[DATASET]:
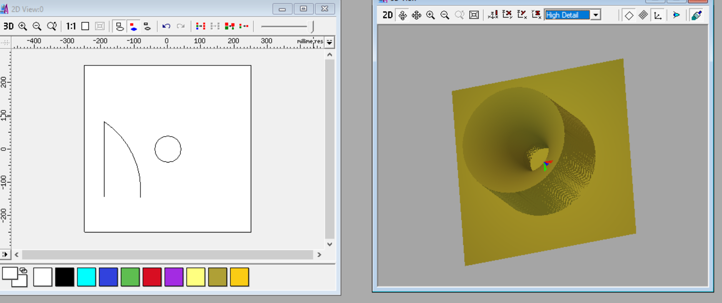Click the fit-to-window icon in 3D view
This screenshot has height=303, width=722.
click(x=474, y=15)
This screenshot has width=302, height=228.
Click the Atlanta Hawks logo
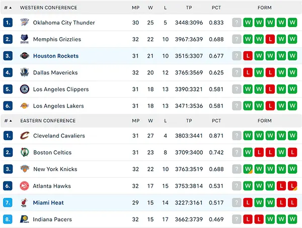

[PROBLEM]:
Give back, exactly and with nothing added, the lines from the line with "This screenshot has width=302, height=228." through the final line of the data, both included; leave pictures out.

[SOLUTION TO THE PROBLEM]:
This screenshot has width=302, height=228.
Click the Atlanta Hawks logo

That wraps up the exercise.